• REQUIRED ACTION:
Starting from the line in which "Print the interment record" appears, output every line down to the last line of the data below, exactly and without anything more.

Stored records

····················

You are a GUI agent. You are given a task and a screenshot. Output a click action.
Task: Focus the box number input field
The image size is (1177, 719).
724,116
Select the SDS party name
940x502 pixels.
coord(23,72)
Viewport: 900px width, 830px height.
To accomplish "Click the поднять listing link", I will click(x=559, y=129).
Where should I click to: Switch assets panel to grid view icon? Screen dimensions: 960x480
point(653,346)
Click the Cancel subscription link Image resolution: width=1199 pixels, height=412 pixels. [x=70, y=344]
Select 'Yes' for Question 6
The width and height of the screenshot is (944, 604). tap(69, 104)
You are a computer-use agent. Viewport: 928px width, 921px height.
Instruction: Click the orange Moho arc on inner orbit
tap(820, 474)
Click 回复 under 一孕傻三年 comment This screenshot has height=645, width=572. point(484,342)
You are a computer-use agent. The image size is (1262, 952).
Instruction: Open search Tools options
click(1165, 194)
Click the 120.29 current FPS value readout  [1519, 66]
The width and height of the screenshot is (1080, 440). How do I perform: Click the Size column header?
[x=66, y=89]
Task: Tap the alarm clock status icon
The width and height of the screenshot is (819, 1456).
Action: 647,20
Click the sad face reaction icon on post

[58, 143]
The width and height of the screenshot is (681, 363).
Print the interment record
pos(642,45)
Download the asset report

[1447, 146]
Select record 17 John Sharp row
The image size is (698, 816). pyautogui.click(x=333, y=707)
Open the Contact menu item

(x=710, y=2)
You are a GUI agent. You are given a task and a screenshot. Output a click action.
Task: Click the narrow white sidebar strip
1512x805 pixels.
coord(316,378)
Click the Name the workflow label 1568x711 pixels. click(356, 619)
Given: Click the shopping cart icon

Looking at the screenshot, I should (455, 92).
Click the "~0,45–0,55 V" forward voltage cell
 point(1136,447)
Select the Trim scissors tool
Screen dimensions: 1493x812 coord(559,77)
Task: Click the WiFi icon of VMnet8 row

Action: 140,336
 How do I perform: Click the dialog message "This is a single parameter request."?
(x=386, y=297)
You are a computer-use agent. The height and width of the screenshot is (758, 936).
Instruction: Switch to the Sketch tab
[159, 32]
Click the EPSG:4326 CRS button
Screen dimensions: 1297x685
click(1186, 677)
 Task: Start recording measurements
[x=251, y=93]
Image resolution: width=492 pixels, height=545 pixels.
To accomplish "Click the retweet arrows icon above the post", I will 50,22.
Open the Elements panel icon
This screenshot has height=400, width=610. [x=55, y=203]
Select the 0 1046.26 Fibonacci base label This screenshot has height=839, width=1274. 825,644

····················

• ANSWER TO THE PROBLEM:
Print the interment record
pos(642,45)
Download the asset report

[1447, 146]
Select record 17 John Sharp row
The image size is (698, 816). pyautogui.click(x=333, y=707)
Open the Contact menu item

(x=710, y=2)
You are a GUI agent. You are given a task and a screenshot. Output a click action.
Task: Click the narrow white sidebar strip
1512x805 pixels.
coord(316,378)
Click the Name the workflow label 1568x711 pixels. click(356, 619)
Given: Click the shopping cart icon

Looking at the screenshot, I should (455, 92).
Click the "~0,45–0,55 V" forward voltage cell
 point(1136,447)
Select the Trim scissors tool
Screen dimensions: 1493x812 coord(559,77)
Task: Click the WiFi icon of VMnet8 row

Action: 140,336
 How do I perform: Click the dialog message "This is a single parameter request."?
(x=386, y=297)
You are a computer-use agent. The height and width of the screenshot is (758, 936).
Instruction: Switch to the Sketch tab
[159, 32]
Click the EPSG:4326 CRS button
Screen dimensions: 1297x685
click(1186, 677)
 Task: Start recording measurements
[x=251, y=93]
Image resolution: width=492 pixels, height=545 pixels.
To accomplish "Click the retweet arrows icon above the post", I will 50,22.
Open the Elements panel icon
This screenshot has height=400, width=610. [x=55, y=203]
Select the 0 1046.26 Fibonacci base label This screenshot has height=839, width=1274. 825,644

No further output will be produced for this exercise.